- _Extract_
>>>>

Yeah, I mean, we've talked about this and we've actually been piloting some pricing here
too where it's like, because this data is like really helpful and it's kind of hard to get.
And if you actually build with the reinforcement fine-tuning API, you can actually get
discounted inference and potentially free training too if you're willing to share the data.
It's always kind of, you know, it's up to the customer there.
But if they do, it is helpful for us and there will be benefits for the customer as well.
That's awesome.
Okay.
You said that views on prompt engineering have changed.
Yeah.
Actually, I wasn't aware of that.
All the other things I wasn't aware of this one, I wasn't.
Yeah, I mean, I think the prevailing view, this is back in 2022.
I remember I was talking to so many people and they're basically, I mean, this is similar
to like the single model AGI view as well, which is like, like, prompt engineering is just
not going to be a thing and you're just not going to have to think about what you're putting
in the context window in the future.
Like, the model would just be good enough and it will just like know, it'll know what you need
to do.
Yeah, that's definitely not a thing.
Yeah, but like that, like, I don't know, maybe people forget it,
but like that was like a very common belief back then
because like the scaling laws
or whatever, something with the scaling laws
and like you'll just mind mel with the model
and like you're just like prompting
and like instruction following will be so good
that you won't really need it.
And if anything like, yeah, it's like clearly been wrong.
Yeah, yeah, yeah.
But it is interesting because I think it's a slightly different world
that we're in now where the models have gotten
really, really good at instruction following
relative to the, you know, like GB-3-5 or something.
Yeah. But I think the name of the game now
is less on like prompt,
engineering as we had thought about it two years ago.
It's more of like, it's like the context engineering side
where it's like, what are the tools you give it?
What is like the data that it pulls in?
When does it pull in the right data?
Well, this is very interesting.
I mean, I mean, to reduce it to like an almost absurdly simplistic level.
Like the weird thing about rag, for example, the classic use of rag is like you're using like
cosine similarity to choose something that you're going to feed into a superintelligence.
So like, you know, you're like, I'm like, I'm going to like randomly grab this thing
based on like fucking embedding.
space. It doesn't really, you know, and like, and then I'm, you know, when you want the super
intelligence decide the thing to do. And so it's like pushing intelligence in that retrieval
clearly is something that makes a lot of sense. It's almost like pushing the intelligence out
in a way. Exactly. And, and to be fair, I think like, like, Rag was kind of introduced when the
models were like, it's like pre-reasoning models. So it was like, you only had kind of like one
shot to like do this and it wasn't that smart. But now that we do have the reasoning models, now that
we have, I mean, if you like, one of my favorite models is actually 03 because it was like
one of the most diligent models. I use 03.
It would just, like, do all these tool calls.

<<<<

Please resume the conversation above about prompt engineering and retrieval, continuing right after its final sentence.

- _Entries shown_
>>>>

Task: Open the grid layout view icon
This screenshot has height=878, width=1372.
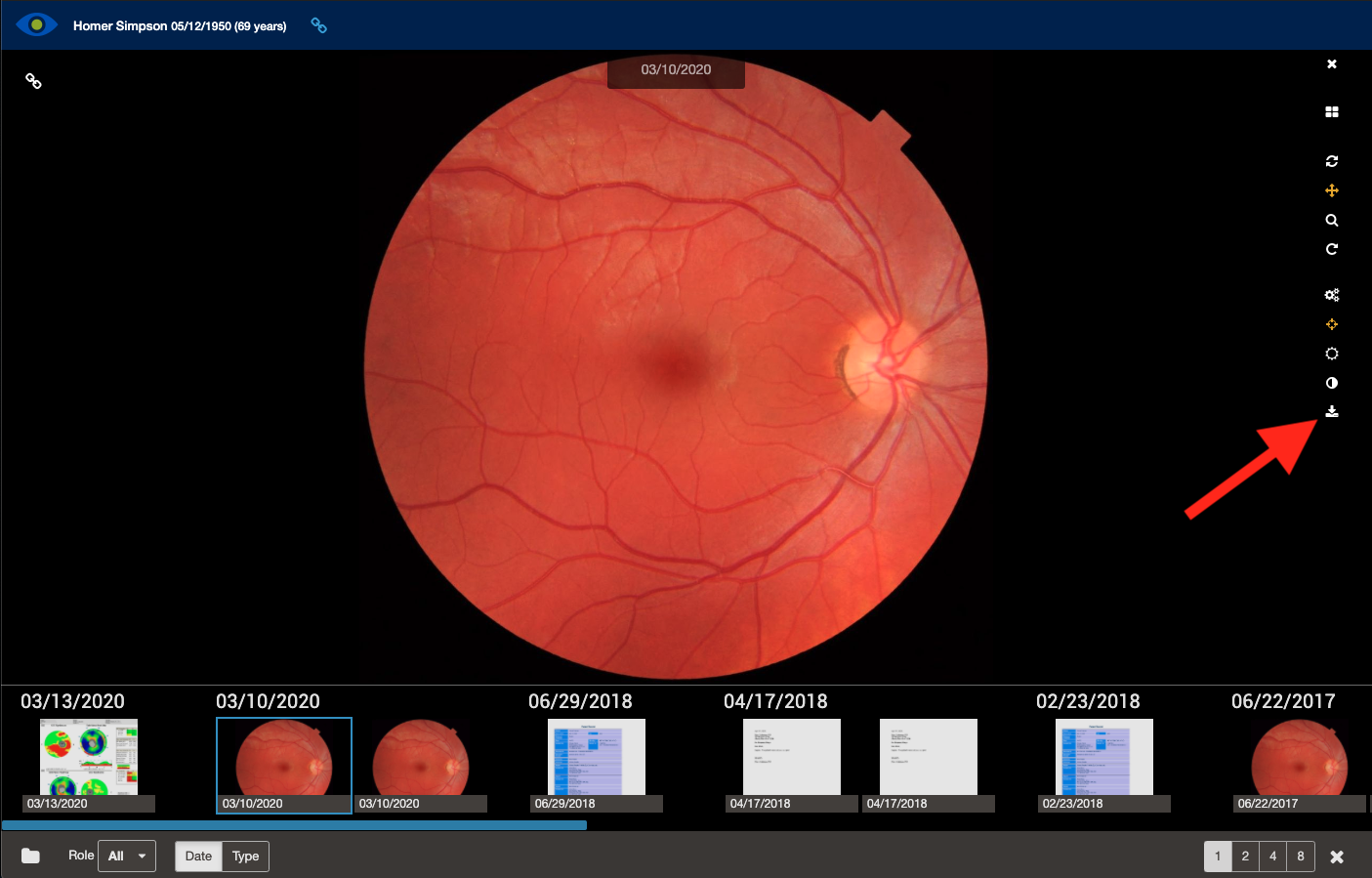Action: click(x=1331, y=112)
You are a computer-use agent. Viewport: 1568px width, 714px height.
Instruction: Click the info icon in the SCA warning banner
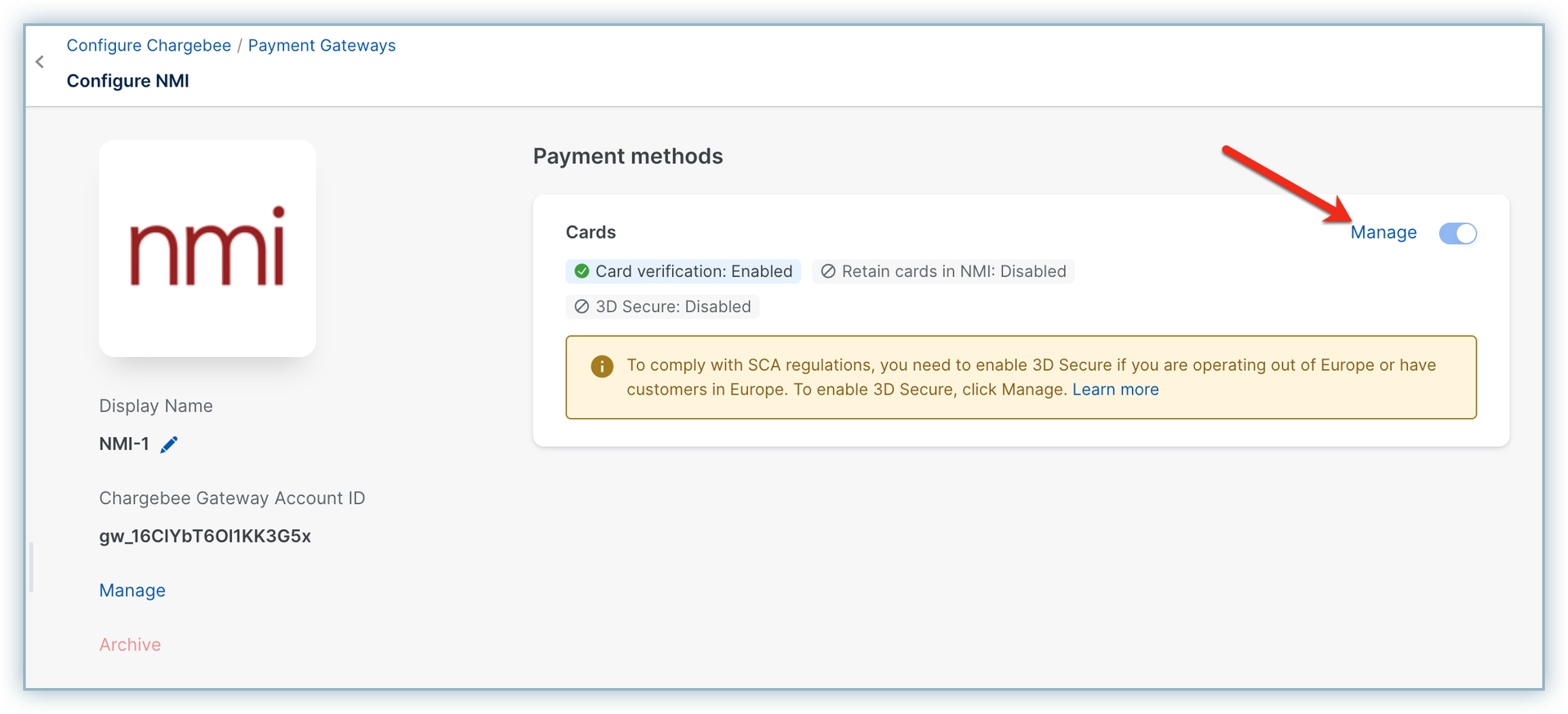click(602, 366)
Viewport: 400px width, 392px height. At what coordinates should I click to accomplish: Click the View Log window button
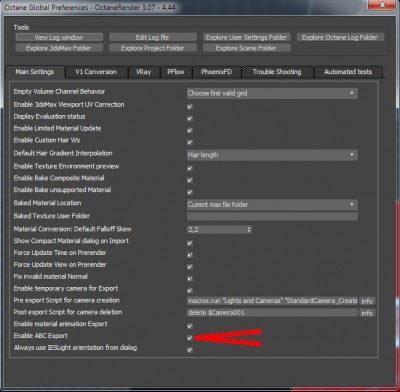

<<<<

- _Answer area_
And it's, like, really the intelligence itself
trying to, like, do the, you know,
tool calls or rag or anything like that
or write the code to execute.
And so the paradigm has shifted there.
But, yeah, because of that, I think,
like, context engineering, prompt engineering,
what you put, what you give the model is, like,
extra important.
Yeah, yeah.
Okay, so you have API,
so the API, which is horizontal.
You've got chat GPT and other products,
which are vertical.
We haven't even talked about pixels.
This is all just language.
Are agents a new modality?
Is that something else?
Like, you know, like a codex or...
What do you mean by modality here?
Like, I mean, they feel both vertical and horizontal to me in a way.
Like, to me, chat, CheapT is a product, right?
It's like, it's a product and, like, my mom uses it, right?
Yep.
And an API is a dev thing.
You kind of give it to a developer.
And, like, a CNA is kind of somewhere in between to me.
It's like, is it a product?
Is it, like, it is horizontal?
Like, you know, how is it handled internally?
Is it a totally separate team that does agents?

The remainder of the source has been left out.